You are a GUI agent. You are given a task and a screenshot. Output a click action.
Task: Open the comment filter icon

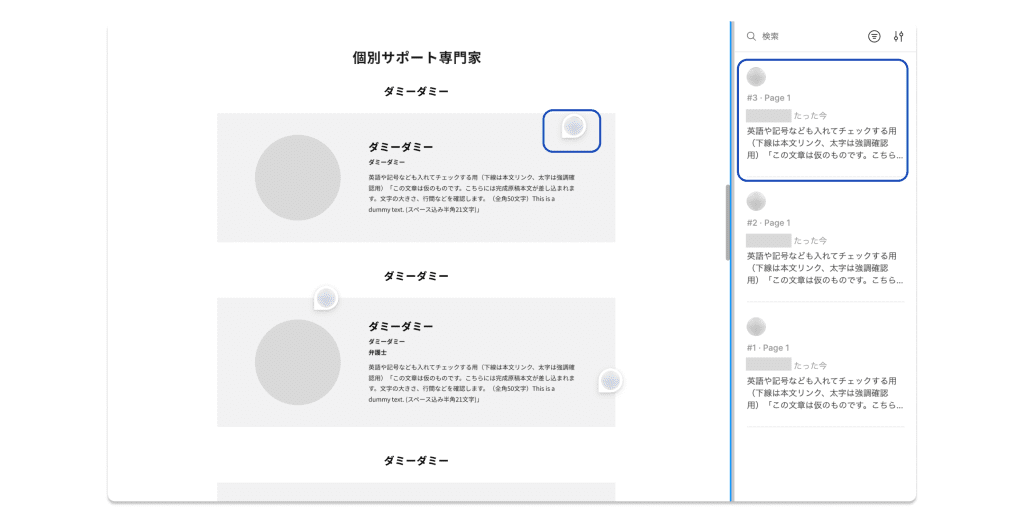874,36
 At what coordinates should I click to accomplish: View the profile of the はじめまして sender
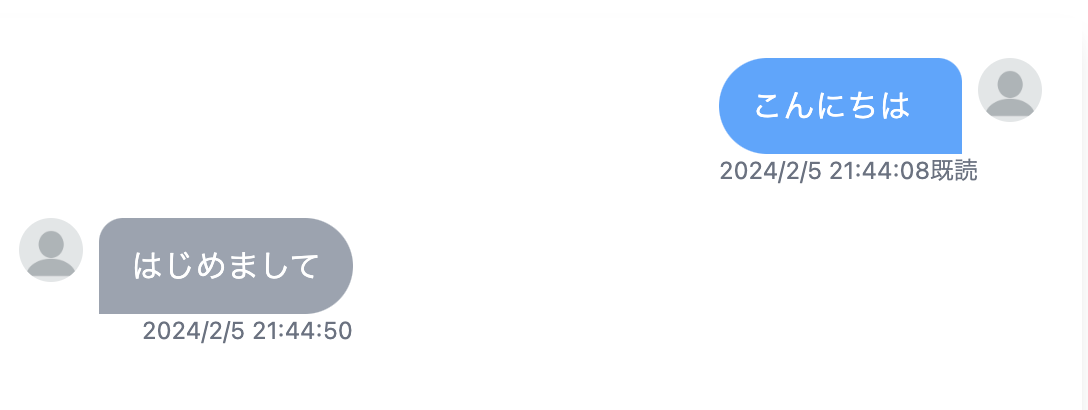[51, 250]
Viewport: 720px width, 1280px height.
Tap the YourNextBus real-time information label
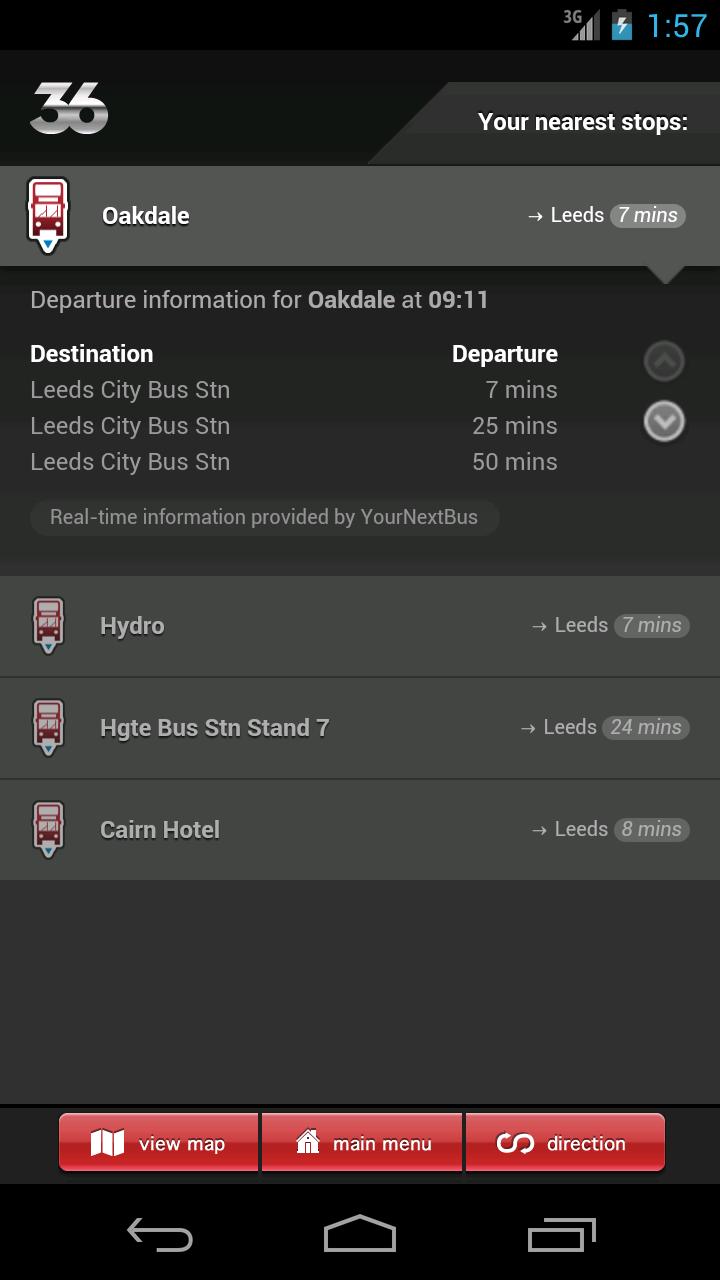point(264,517)
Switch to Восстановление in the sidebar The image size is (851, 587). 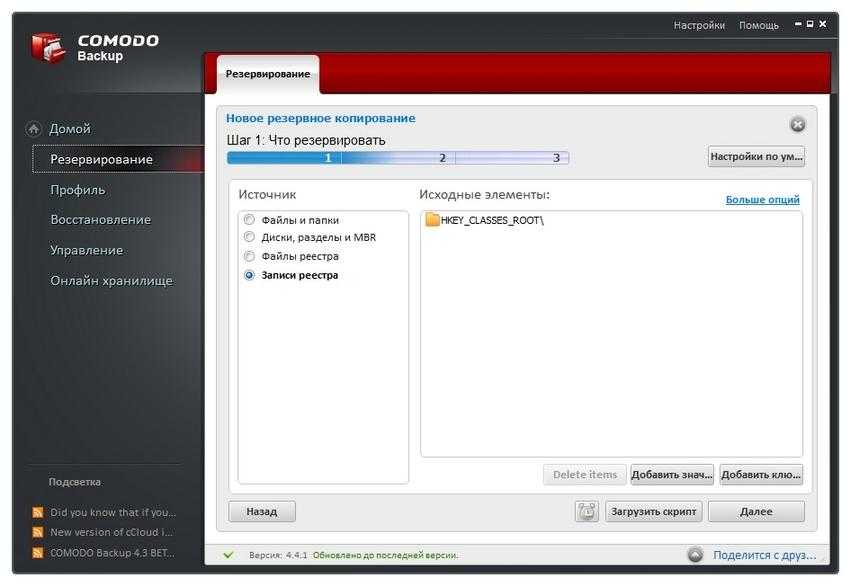[x=101, y=220]
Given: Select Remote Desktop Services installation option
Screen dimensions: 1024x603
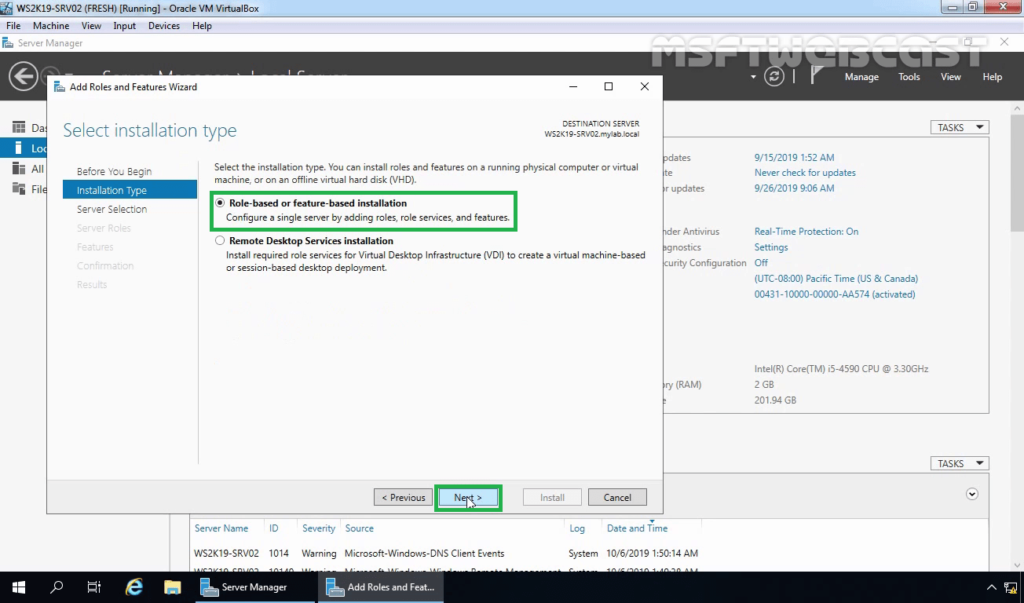Looking at the screenshot, I should point(220,241).
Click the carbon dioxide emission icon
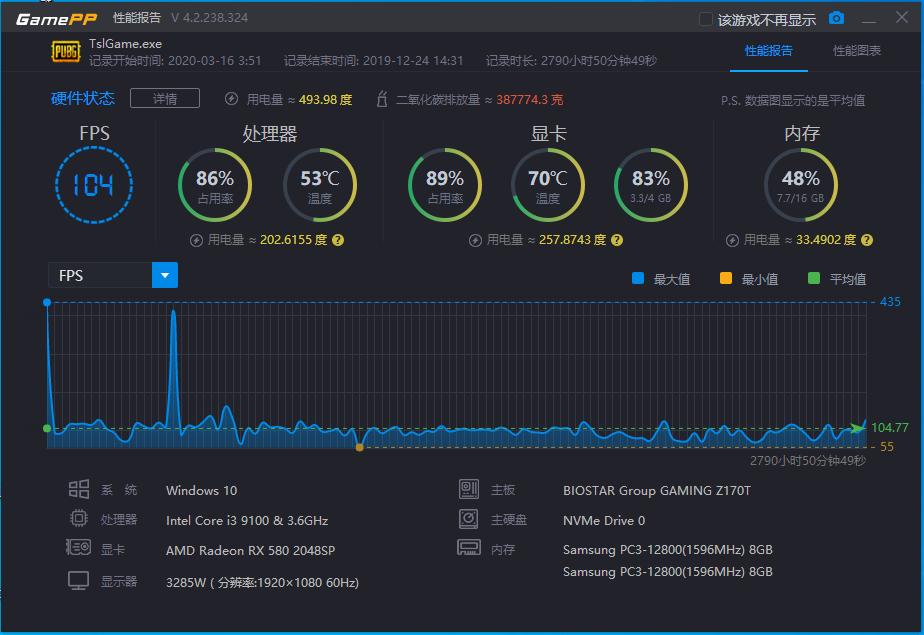 click(x=381, y=98)
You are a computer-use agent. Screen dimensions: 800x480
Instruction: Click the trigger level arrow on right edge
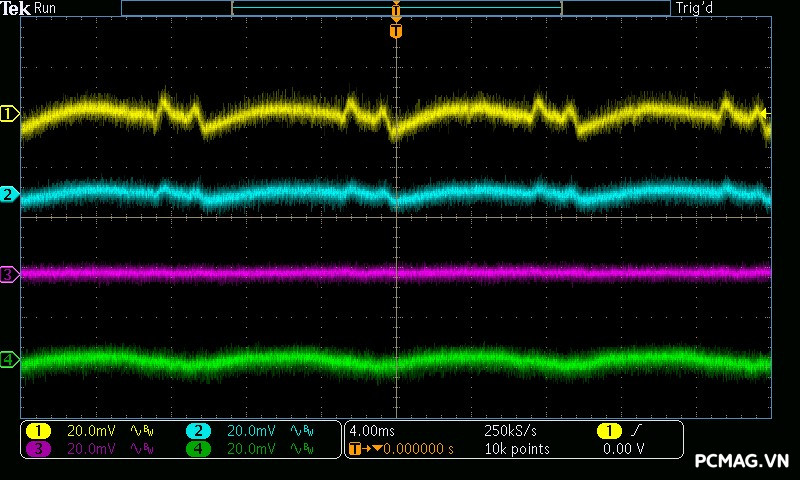(766, 114)
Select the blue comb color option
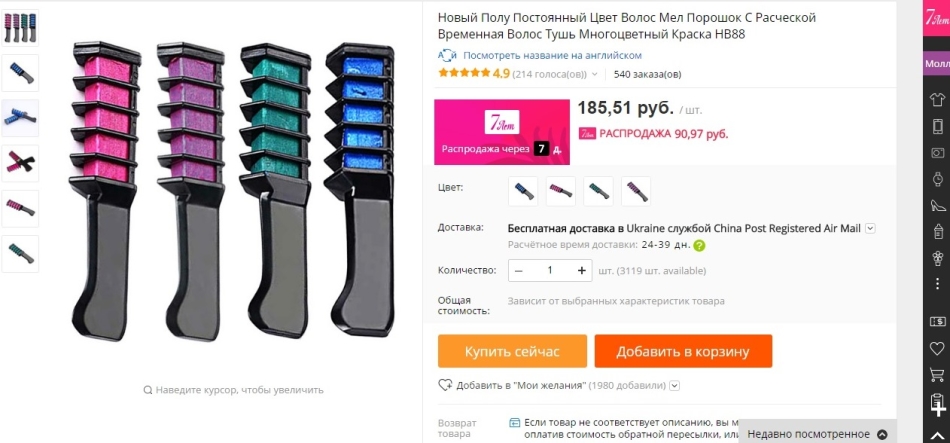This screenshot has height=443, width=950. (x=523, y=192)
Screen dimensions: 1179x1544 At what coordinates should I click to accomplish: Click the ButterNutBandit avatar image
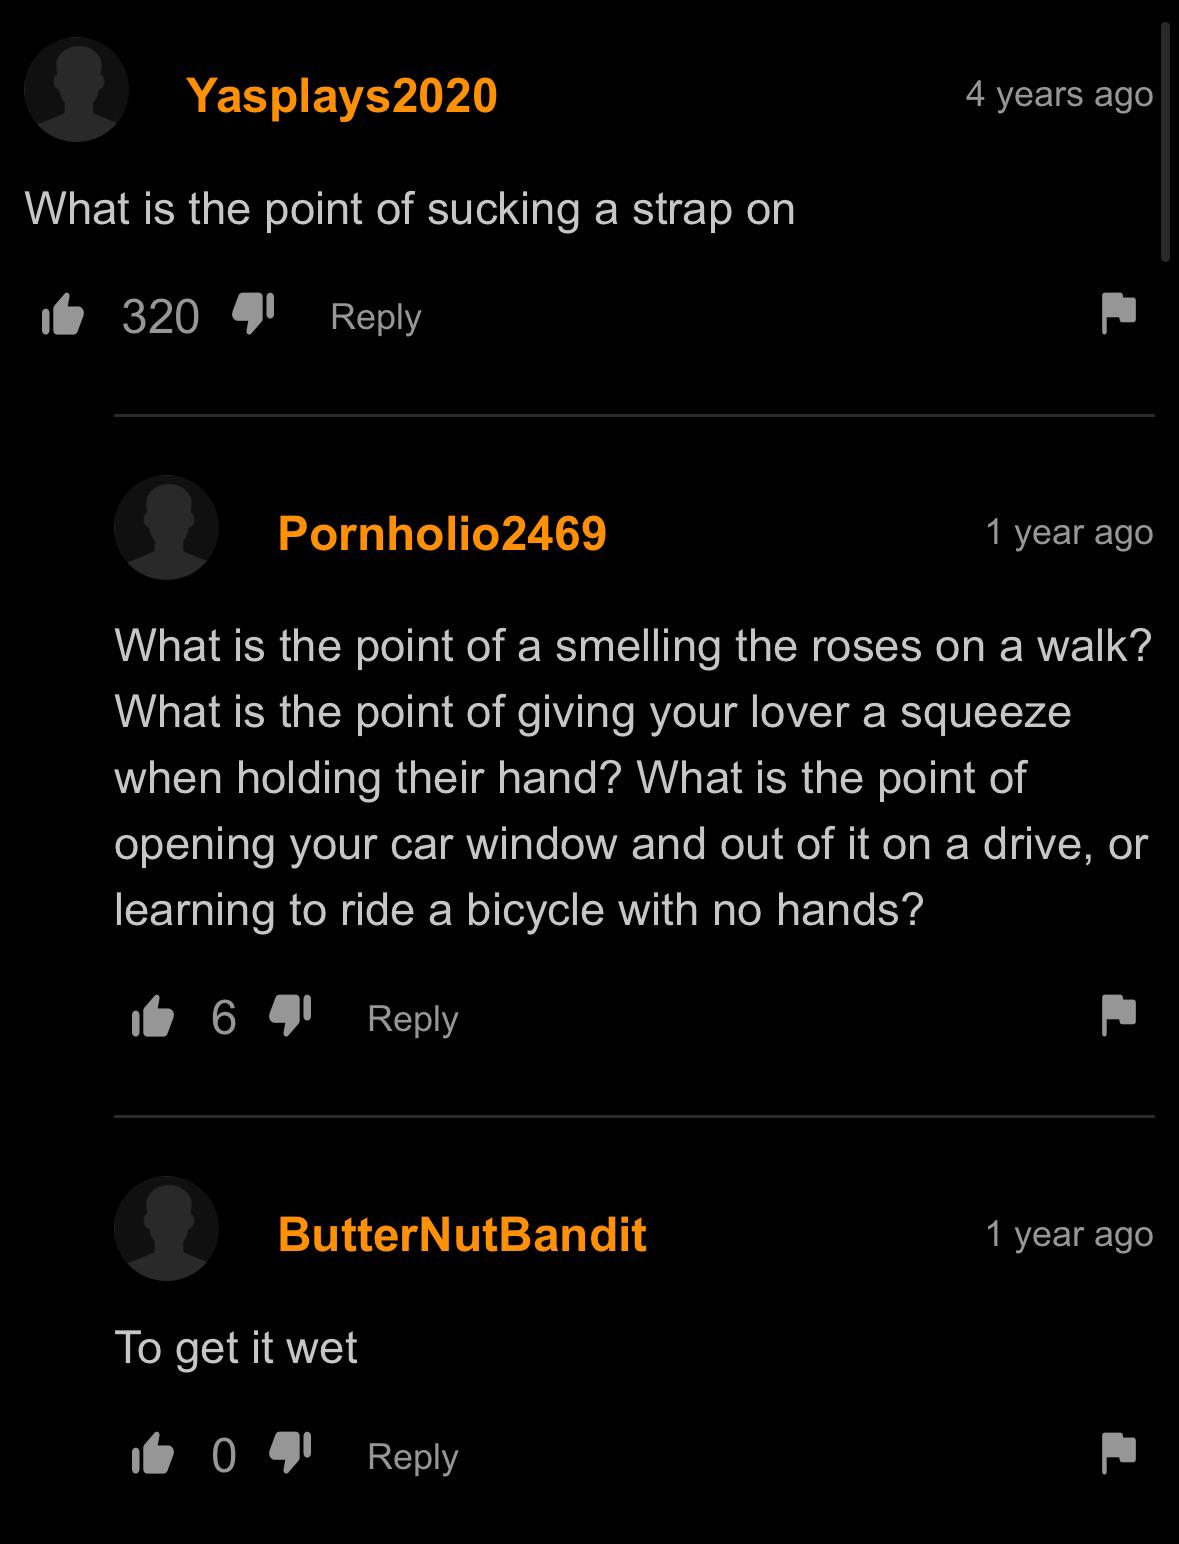(166, 1229)
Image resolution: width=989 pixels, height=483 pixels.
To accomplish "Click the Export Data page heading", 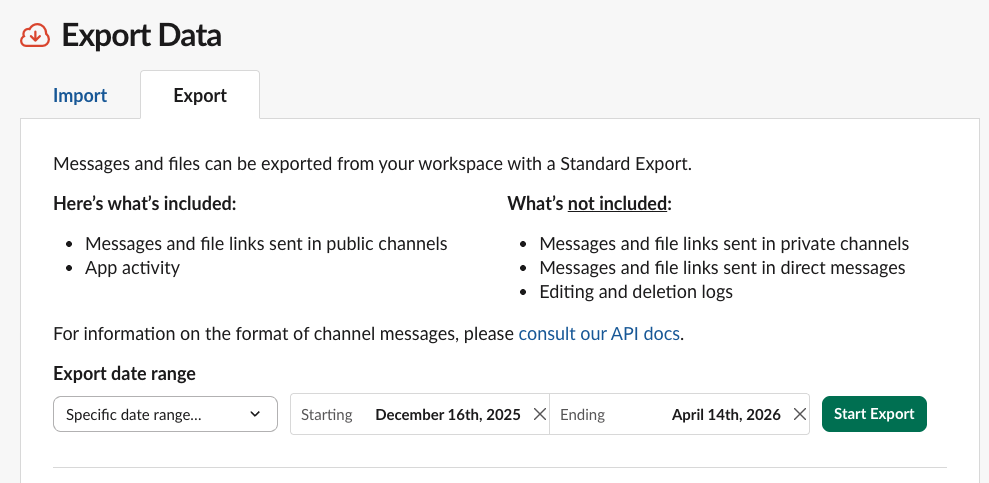I will pos(141,36).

### [EXERCISE DETAILS]
Every line that holds the word "agent" should be copied from the listing.

### [OUTPUT OF THE TASK]
You are a GUI agent. You are given a task and a screenshot. Output a click action.
You are a computer-use agent. Screen dimensions: 800x480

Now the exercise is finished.